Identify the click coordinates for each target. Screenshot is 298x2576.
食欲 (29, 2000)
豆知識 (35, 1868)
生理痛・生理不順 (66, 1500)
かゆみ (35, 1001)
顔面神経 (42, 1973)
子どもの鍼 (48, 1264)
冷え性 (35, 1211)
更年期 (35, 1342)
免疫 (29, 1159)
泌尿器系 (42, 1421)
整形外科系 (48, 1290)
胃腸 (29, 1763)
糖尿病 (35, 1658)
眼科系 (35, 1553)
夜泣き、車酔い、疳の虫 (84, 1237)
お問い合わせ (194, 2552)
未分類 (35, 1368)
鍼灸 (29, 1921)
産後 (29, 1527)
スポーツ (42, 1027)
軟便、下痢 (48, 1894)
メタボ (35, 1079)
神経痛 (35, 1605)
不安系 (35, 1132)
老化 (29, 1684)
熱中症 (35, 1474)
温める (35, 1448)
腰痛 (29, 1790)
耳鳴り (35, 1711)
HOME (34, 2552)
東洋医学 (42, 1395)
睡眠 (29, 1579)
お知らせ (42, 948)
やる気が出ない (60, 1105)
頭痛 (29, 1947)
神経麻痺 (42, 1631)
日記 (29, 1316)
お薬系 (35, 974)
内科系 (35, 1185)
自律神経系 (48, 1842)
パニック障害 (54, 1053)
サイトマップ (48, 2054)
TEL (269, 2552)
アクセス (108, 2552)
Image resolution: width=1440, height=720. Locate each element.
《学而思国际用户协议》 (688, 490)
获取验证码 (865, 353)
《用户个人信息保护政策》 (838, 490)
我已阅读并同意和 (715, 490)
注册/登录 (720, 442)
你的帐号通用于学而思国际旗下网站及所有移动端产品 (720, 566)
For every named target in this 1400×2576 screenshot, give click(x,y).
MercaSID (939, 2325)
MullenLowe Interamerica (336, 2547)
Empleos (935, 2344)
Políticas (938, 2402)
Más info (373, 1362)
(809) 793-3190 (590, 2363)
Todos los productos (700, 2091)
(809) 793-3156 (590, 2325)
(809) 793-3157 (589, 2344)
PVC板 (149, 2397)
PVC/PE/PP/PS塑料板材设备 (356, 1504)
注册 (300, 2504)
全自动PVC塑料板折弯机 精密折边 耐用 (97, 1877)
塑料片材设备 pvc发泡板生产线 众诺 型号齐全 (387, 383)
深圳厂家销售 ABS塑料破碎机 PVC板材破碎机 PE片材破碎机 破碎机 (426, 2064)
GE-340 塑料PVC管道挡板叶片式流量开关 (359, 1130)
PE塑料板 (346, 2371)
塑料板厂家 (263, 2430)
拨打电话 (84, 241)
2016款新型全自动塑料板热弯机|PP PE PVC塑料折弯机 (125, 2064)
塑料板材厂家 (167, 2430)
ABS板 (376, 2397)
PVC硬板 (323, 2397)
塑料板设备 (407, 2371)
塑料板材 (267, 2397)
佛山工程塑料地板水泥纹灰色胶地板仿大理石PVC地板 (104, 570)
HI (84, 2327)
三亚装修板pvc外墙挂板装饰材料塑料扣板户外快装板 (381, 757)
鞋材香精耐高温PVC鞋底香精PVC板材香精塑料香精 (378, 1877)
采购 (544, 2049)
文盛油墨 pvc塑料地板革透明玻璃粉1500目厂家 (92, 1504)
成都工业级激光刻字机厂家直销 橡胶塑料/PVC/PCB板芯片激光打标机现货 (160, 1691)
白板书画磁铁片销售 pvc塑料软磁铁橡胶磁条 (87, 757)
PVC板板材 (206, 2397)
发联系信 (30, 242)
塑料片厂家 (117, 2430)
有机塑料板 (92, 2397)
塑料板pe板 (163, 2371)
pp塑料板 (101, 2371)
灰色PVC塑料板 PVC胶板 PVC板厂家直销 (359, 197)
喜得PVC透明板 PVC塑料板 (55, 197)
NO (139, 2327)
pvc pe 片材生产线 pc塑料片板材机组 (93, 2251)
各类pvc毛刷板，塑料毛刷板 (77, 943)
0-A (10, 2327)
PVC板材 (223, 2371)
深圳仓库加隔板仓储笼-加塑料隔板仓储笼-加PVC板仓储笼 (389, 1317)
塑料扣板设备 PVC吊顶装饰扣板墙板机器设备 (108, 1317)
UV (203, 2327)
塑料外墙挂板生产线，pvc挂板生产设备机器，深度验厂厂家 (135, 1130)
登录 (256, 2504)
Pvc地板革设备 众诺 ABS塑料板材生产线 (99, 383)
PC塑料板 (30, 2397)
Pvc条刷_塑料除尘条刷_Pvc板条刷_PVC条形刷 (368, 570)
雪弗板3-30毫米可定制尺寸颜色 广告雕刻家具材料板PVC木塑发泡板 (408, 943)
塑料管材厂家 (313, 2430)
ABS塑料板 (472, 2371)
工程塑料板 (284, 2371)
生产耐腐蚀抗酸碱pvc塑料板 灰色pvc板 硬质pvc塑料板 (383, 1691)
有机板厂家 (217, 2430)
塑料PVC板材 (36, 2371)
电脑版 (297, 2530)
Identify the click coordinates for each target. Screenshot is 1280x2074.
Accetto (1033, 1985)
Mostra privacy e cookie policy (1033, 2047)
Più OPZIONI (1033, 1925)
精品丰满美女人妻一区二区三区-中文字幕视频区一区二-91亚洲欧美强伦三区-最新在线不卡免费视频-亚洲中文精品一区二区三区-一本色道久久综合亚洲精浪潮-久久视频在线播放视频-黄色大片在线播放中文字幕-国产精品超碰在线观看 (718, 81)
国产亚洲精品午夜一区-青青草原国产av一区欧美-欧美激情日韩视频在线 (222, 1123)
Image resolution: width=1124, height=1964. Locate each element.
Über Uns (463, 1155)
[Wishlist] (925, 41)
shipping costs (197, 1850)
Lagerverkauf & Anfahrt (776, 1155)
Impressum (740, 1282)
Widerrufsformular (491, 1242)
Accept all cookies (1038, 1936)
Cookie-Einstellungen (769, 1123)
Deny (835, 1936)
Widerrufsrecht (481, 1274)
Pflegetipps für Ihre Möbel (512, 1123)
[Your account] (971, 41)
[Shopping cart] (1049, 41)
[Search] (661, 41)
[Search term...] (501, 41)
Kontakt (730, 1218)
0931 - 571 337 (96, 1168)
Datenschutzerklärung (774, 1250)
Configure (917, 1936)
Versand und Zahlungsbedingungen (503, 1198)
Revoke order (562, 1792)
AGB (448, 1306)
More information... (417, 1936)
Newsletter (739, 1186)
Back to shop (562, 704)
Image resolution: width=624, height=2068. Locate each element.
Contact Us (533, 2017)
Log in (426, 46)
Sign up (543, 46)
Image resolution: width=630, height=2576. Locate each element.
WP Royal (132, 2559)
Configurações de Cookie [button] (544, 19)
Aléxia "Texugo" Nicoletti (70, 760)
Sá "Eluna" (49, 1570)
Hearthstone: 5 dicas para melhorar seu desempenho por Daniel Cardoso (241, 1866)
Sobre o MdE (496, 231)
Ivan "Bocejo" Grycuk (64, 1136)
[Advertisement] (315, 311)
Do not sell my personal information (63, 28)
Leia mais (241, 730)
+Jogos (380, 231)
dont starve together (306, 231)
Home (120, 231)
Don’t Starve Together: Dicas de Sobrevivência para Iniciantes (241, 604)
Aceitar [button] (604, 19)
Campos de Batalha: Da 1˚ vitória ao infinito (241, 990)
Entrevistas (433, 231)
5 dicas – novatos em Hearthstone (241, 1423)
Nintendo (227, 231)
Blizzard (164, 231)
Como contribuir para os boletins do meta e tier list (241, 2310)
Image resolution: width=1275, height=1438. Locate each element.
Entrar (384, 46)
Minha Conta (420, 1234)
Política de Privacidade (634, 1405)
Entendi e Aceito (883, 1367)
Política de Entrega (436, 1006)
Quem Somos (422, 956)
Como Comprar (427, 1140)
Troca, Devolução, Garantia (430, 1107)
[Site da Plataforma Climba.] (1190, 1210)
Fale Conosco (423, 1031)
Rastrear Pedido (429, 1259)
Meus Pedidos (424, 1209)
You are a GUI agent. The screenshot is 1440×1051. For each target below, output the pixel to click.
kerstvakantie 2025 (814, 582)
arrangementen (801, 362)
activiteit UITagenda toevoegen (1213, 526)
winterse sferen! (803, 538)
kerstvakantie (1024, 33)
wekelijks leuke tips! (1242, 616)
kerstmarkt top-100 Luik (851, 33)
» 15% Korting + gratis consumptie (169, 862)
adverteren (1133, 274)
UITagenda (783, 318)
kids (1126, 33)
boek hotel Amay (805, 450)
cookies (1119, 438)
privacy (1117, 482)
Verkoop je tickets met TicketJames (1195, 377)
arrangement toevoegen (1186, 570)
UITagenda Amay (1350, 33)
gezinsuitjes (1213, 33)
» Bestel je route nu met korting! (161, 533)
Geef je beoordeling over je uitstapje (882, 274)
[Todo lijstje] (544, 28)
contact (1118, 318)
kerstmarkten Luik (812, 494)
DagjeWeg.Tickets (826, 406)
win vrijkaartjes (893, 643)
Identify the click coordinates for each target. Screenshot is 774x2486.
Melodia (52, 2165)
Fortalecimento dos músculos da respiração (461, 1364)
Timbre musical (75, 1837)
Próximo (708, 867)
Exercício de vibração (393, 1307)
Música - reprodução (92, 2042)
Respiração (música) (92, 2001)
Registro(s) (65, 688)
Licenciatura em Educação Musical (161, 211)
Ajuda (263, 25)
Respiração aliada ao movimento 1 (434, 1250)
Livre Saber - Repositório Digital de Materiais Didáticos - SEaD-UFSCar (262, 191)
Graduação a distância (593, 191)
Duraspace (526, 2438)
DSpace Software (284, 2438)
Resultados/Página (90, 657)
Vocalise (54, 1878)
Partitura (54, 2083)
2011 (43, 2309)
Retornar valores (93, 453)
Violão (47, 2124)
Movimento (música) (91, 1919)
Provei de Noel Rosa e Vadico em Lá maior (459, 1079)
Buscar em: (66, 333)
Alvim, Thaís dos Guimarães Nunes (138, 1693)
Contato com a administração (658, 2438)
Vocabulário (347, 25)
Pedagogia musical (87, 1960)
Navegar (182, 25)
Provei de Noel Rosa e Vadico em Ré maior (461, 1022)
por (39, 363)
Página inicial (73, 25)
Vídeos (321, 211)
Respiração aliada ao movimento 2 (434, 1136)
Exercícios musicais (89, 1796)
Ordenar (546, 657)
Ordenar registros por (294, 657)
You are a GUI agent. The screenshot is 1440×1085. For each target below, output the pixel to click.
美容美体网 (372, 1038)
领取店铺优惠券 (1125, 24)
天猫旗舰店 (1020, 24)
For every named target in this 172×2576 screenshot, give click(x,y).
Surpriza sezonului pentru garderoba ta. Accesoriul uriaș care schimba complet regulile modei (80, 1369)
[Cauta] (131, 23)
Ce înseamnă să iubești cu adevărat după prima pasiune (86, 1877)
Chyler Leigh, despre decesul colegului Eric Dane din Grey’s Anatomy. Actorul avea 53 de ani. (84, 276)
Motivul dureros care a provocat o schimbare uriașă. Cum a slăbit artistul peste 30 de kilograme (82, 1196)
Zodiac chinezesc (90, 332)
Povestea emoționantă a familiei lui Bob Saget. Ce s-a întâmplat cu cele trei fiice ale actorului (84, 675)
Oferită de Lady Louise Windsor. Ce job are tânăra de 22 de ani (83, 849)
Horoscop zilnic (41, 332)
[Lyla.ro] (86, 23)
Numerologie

______________________________

__AIM__: Format the listing as a Markdown table with the columns "No." and "Line". Begin at the line that contains "雪弗板3-30毫米可定制尺寸颜色 广告雕刻家具材料板PVC木塑发泡板 (408, 943)", stop after the line that contains "Back to shop (562, 704)", number each row and leave out blank lines.

__WRITTEN SOLUTION__:
| No. | Line |
|---|---|
| 1 | 雪弗板3-30毫米可定制尺寸颜色 广告雕刻家具材料板PVC木塑发泡板 (408, 943) |
| 2 | 塑料管材厂家 (313, 2430) |
| 3 | ABS塑料板 (472, 2371) |
| 4 | 工程塑料板 (284, 2371) |
| 5 | 生产耐腐蚀抗酸碱pvc塑料板 灰色pvc板 硬质pvc塑料板 (383, 1691) |
| 6 | 有机板厂家 (217, 2430) |
| 7 | 塑料PVC板材 (36, 2371) |
| 8 | 电脑版 (297, 2530) |
| 9 | Identify the click coordinates for each target. Screenshot is 1280x2074. |
| 10 | Accetto (1033, 1985) |
| 11 | Mostra privacy e cookie policy (1033, 2047) |
| 12 | Più OPZIONI (1033, 1925) |
| 13 | 精品丰满美女人妻一区二区三区-中文字幕视频区一区二-91亚洲欧美强伦三区-最新在线不卡免费视频-亚洲中文精品一区二区三区-一本色道久久综合亚洲精浪潮-久久视频在线播放视频-黄色大片在线播放中文字幕-国产精品超碰在线观看 (718, 81) |
| 14 | 国产亚洲精品午夜一区-青青草原国产av一区欧美-欧美激情日韩视频在线 (222, 1123) |
| 15 | Image resolution: width=1124, height=1964. Locate each element. |
| 16 | Über Uns (463, 1155) |
| 17 | [Wishlist] (925, 41) |
| 18 | shipping costs (197, 1850) |
| 19 | Lagerverkauf & Anfahrt (776, 1155) |
| 20 | Impressum (740, 1282) |
| 21 | Widerrufsformular (491, 1242) |
| 22 | Accept all cookies (1038, 1936) |
| 23 | Cookie-Einstellungen (769, 1123) |
| 24 | Deny (835, 1936) |
| 25 | Widerrufsrecht (481, 1274) |
| 26 | Pflegetipps für Ihre Möbel (512, 1123) |
| 27 | [Your account] (971, 41) |
| 28 | [Shopping cart] (1049, 41) |
| 29 | [Search] (661, 41) |
| 30 | [Search term...] (501, 41) |
| 31 | Kontakt (730, 1218) |
| 32 | 0931 - 571 337 (96, 1168) |
| 33 | Datenschutzerklärung (774, 1250) |
| 34 | Configure (917, 1936) |
| 35 | Versand und Zahlungsbedingungen (503, 1198) |
| 36 | Revoke order (562, 1792) |
| 37 | AGB (448, 1306) |
| 38 | More information... (417, 1936) |
| 39 | Newsletter (739, 1186) |
| 40 | Back to shop (562, 704) |